Карие глаза девушки сразу же затуманились, взгляд на мгновение застыл. «Она не доверяет мне, — подумал Бернат, — и это понятно. Милан, очевидно, называл ей мое имя, но лично мы с ней раньше не встречались, и теперь она вправе предполагать, что перед ней провокатор».
— Разрешите узнать фамилию вашего соотечественника? — спокойно спросила Анна, протягивая руку за карандашом.
— Милан Радович, журналист, берлинский корреспондент будапештской газеты «Делутани хирлап».
Девушка сидела неподвижно, положив руки на стол. Она крепко сжимала в руке карандаш, кончик которого уткнулся в бумагу.

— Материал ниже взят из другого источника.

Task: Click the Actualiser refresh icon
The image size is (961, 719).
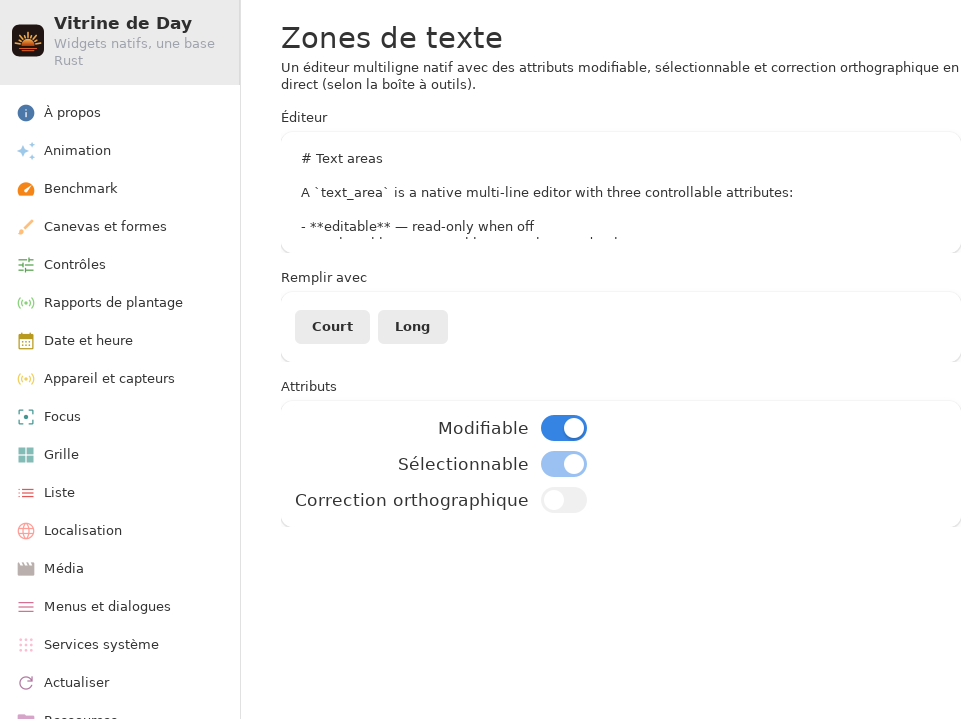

— Анна, — оказал Бернат, — я не провокатор. Вот уже три года, как я знаком с советником Юргенсом, который может подтвердить, кто я такой. Мне кое-что известно о вас, но, возможно, Милан вам меня и не называл. — Он еще более понизил голос. — Я не знаю, какая связь существует между вами, но меня это и не интересует. Хочу помочь ему, потому что уважаю его, вот и все.
Завтра в десять вечера на легковой машине его повезут из «Колумбии» в ораниенбургский концлагерь. На восьмом километре машина остановится. Милану представится возможность бежать. Это я все продумал. Но завтра во что бы то ни стало ночью Милану нужно перейти через германскую границу, и в этом я ему помочь не могу. Вот и все. Я в любом случае буду там поблизости, но у меня нет ни машины, ни необходимых документов. — Бернат встал и протянул руку: — Прошу мой паспорт. — Анна отдала ему паспорт. Она очень побледнела, было заметно, что услышанное потрясло ее. Бернат вынул из бумажника визитную карточку и положил ее на стол: — После шести вечера я буду дома. Если понадоблюсь, позвоните. Скажите, что говорит Анна. Если вам нужно будет со мной встретиться, я после вашего звонка выйду из дома и пойду в Международный клуб журналистов. Там мы сможем поговорить. — Бернат вежливо поклонился: — До свидания, барышня, — повернулся и пошел к двери.